The National – Friday, December 24, 2010
By JEFFREY ELAPA
MORE than 100 Papua New Guineans, on their way to petition the Australian government to recognise them as its citizens early this week, were stopped by Australian customs in the Torres Strait and were due to be taken to Thursday Island yesterday.
Australia’s immigration department spokesman Sandi Logan said they would be deported.
He said the group of 119 set out from PNG in boats earlier this week, saying they were heading to Australia to make their case.
Logan told Radio Australia the group, including some children, had entered Australian waters unlawfully and would be sent back to PNG as soon as possible.
“Frankly, this is a waste of a lot of people’s time, customs on the water and Queensland police on the water,” he said.
“Immigration officials have much better things to do than dealing with this sort of prank that the group is pulling.”

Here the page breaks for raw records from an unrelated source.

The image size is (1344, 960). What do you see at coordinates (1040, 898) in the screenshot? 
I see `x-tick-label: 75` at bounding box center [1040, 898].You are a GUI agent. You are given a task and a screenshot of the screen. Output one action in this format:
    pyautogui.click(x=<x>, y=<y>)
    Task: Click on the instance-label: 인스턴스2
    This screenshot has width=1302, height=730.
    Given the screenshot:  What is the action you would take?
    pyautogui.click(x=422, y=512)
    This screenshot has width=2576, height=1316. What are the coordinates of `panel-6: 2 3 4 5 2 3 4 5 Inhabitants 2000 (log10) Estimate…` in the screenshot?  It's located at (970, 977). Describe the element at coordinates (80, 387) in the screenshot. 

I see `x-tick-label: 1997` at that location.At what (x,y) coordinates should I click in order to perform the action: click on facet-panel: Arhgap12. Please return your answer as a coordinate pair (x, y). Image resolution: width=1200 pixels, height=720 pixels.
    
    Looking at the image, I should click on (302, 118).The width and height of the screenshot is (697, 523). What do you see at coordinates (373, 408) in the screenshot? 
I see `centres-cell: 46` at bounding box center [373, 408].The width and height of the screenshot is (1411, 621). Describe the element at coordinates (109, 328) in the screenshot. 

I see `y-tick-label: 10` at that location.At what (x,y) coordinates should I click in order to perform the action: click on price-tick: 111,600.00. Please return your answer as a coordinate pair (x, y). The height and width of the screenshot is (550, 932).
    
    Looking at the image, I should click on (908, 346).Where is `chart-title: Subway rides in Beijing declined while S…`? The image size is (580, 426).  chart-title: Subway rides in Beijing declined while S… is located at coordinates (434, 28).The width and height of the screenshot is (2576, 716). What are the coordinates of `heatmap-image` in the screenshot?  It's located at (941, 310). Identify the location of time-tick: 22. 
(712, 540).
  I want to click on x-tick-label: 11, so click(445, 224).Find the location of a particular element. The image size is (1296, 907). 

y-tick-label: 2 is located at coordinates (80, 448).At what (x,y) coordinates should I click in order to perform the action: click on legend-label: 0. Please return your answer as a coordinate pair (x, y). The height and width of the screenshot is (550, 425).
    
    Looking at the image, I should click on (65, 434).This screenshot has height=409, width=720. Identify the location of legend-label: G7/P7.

PNG national security sources said the people, believed to be from Western, Gulf and Central, travelled on seven boats to petition the Australia government to recognise them as citizens.
Sources said a woman, Lorna Ray from Hanuabada village in NCD, was among the first to be picked up by Australian customs while others were rounded at Sigabaduru and Mabudawan, near Daru Island, ready to cross to Thursday Island.
Leader of the group, Jonathan Baure, was among the boat people and was understood to have presented their petition to authorities on Thursday Island.
The group is claiming and pressing for Australian government recognition as citizens.
The Australian High Commission said it was aware of a group seeking travel clearance to travel to Australia to press their claim for citizenship.
It said individuals who attempted to enter Australia without authority would face a range of enforcement measures such as interception and seizure of the vessel, refusal of entry and removal from Australia.